Lorsque le récit fut fini, personne n'osait parlait et une sorte de blanc s'installa. Il y avait, d'un côté, la jeune fille qui scrutait les visages des autres dans l'attente d'une quelconque réaction, elle se sentait idiote de l'intérieure et l'inquiétude montait en elle, et s'ils ne la croyait pas ? Et, d'un autre côté, il y avait les élèves qui y croyaient, mais ne savait quoi en dire, ils semblaient attendre eux aussi qu'elle dise quelque chose, mais rien ne vint, aussi bien de l'un que de l'autre côté. Il fallut attendre plusieurs minutes avant que quelques chuchotements ne daignent s'élever dans la foule, ce qui arracha un sourire à l'enfant. Un sourire de courte durée cependant puisque le plus âgé, elle ne se souvenait plus de son nom, se mit à rire, faisant taire tous les enfants qui se tournèrent, comme un seul, vers ce dernier. Elle se souvient parfaitement de ses paroles, presque mot pour mot : " Vous n'allez tout de même pas croire cette.. Citadine ? Elle vous raconte des salades parce qu'elle se sent seule, elle est seule parce que c'est une Citadine et que personne ne veut d'elle. C'est une Citadine et une menteuse ". En un instant, en quelques mots, la situation avait été inversée et c'était lui qui était le centre de l'attention, tandis que tout le monde la méprisait de nouveau.
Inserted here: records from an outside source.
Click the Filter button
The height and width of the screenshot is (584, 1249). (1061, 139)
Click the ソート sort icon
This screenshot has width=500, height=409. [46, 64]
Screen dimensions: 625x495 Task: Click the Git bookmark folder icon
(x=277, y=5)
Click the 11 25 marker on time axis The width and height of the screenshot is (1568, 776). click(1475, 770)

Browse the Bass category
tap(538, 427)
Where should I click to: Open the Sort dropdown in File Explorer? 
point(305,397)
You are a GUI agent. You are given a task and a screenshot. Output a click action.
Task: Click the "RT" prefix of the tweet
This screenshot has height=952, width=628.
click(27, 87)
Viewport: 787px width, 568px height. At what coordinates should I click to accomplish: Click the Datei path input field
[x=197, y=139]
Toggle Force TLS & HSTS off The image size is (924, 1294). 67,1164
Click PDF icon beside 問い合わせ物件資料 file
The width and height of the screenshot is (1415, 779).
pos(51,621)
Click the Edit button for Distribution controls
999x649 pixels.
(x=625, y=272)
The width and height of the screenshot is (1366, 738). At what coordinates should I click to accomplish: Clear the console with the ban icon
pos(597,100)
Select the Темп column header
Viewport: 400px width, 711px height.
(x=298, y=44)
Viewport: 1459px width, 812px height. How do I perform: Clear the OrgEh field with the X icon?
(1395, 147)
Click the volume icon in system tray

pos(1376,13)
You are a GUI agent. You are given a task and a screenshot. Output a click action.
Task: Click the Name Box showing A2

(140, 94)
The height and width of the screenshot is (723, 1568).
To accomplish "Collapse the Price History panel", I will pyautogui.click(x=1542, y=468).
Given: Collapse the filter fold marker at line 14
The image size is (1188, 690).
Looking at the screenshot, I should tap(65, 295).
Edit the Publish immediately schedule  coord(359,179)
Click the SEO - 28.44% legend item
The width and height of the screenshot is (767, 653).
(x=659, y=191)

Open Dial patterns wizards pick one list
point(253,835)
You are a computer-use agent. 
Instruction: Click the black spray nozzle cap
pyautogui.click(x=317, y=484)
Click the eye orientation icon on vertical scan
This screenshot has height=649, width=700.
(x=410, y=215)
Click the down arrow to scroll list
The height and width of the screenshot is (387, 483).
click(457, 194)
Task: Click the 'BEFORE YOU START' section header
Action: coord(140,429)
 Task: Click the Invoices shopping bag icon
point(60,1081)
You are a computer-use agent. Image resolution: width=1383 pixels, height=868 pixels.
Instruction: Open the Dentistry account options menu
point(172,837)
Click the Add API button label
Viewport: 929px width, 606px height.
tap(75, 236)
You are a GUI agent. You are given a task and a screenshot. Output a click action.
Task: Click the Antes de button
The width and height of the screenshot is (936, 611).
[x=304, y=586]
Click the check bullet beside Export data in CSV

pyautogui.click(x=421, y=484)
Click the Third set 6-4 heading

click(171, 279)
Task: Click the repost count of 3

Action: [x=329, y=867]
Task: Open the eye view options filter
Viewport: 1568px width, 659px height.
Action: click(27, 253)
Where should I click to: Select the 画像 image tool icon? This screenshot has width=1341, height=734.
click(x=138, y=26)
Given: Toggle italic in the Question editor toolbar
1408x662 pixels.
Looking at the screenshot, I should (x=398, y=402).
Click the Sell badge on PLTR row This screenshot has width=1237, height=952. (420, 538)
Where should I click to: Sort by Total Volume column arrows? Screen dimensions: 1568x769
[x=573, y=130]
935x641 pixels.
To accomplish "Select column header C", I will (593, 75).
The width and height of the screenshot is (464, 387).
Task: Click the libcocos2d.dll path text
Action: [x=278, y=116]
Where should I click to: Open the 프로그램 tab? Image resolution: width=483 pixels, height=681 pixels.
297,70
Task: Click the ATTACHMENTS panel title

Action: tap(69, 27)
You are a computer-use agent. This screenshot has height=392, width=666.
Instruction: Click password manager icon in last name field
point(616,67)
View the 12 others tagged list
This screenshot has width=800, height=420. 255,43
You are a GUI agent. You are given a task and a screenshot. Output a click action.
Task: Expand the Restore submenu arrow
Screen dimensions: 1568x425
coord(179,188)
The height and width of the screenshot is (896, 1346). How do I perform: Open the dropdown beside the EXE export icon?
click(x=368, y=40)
La frontière entre vérité et mensonge est très fine et, à force de mélanger les deux dans notre quotidien, ce sont ces premières qui finissent par être les dernières crues, surtout chez les enfants si facilement manipulables qui croient en priorité les plus âgés, ne sachant pas faire la part entre le vrai et le faux d'eux même, c'est à peine s'ils connaissent ces mots. En un instant, elle était de nouveau seule et ignorée, il y avait bien eu quelques mots pas jolis qui lui avaient été lancés par les autres enfants avant qu'ils ne se décident à trouver définitivement une autre occupation. De nouveau, elle n'existait plus, mais elle ne sentait pas spécialement plus mal, au contraire, les choses rentraient dans l’ordre et cette vérité n’appartenait qu’à elle, à elle et cette étrange louve.

La petite fille se retrouva bien vite seule dans la petite cour, ses bras pendant mollement le long de son corps tandis qu'elle réfléchissait, son regard fixant le vide. Il y eut un moment où elle sortit de sa torpeur pour lever le regard, elle ne savait trop ce qui l'avait sortit de ses pensées puisqu'il ne s'était rien passé de particulier, personne ne s'était approché d'elle, laissant un cercle vide dans la cour, et il n'y avait pas eu de bruit plus fort non plus. Toujours est-il qu'elle avait relevé le regard et balayer la cour de ce dernier, son regard croisa celui d'une personne qu'elle avait prit pour une surveillante sur le moment. Une jeune femme dont les cheveux châtains clairs étaient accrochés en une queue de cheval souple, il ne lui semblait pas l'avoir vue auparavant, mais elle eu une drôle de sensation lorsque leurs regards s'accrochent. Cela ne dura qu'une seconde et, l'instant d'après, la femme partie, comme si elle n'avait jamais été réellement présente, laissant l'enfant avec une sensation étrange dont elle ne parvint à se défaire pour le reste de la journée.